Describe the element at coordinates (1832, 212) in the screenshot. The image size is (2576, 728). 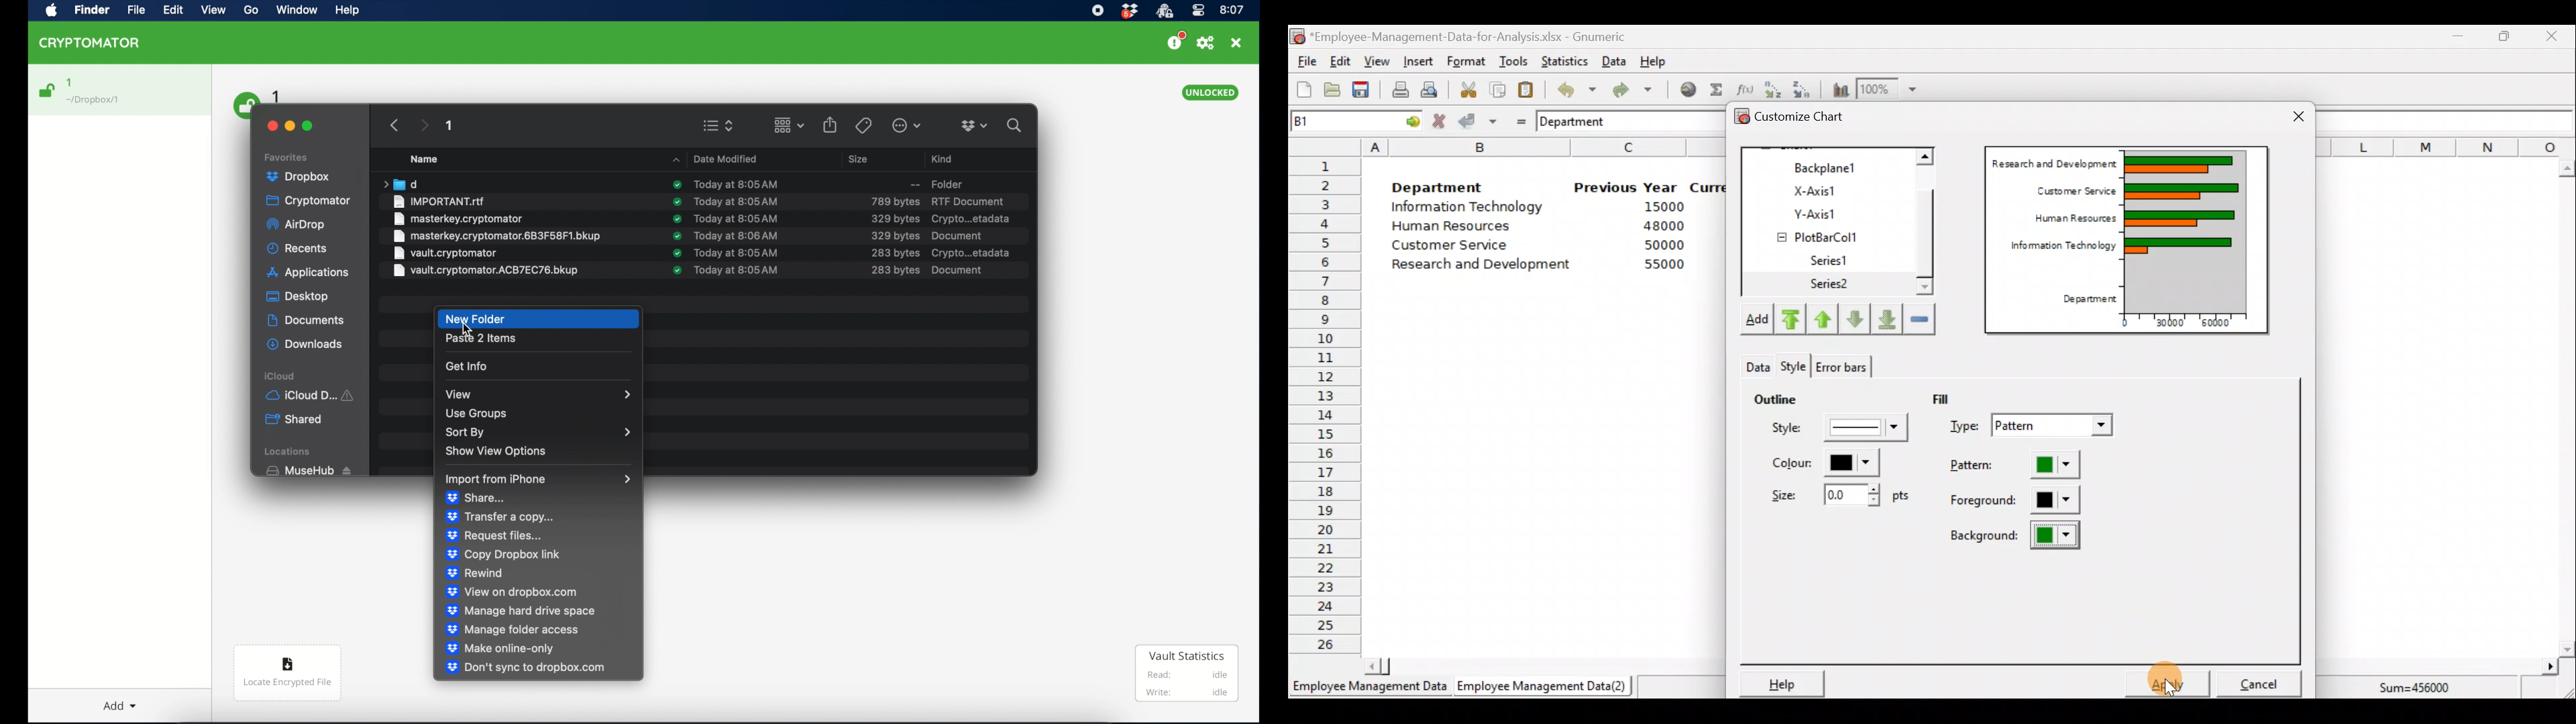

...

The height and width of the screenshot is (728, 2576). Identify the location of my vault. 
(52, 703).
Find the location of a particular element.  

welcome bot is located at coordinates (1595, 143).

▶ **EXERCISE REQUIREMENTS**: Rewrite the part of the records that opens with the line containing "The height and" and closes with the line containing "welcome bot is", substituting "image" for "screenshot" and keeping all else unchanged.

▶ **REPLY**:
The height and width of the image is (728, 2576). Identify the location of my vault. 
(52, 703).
Find the location of a particular element.  

welcome bot is located at coordinates (1595, 143).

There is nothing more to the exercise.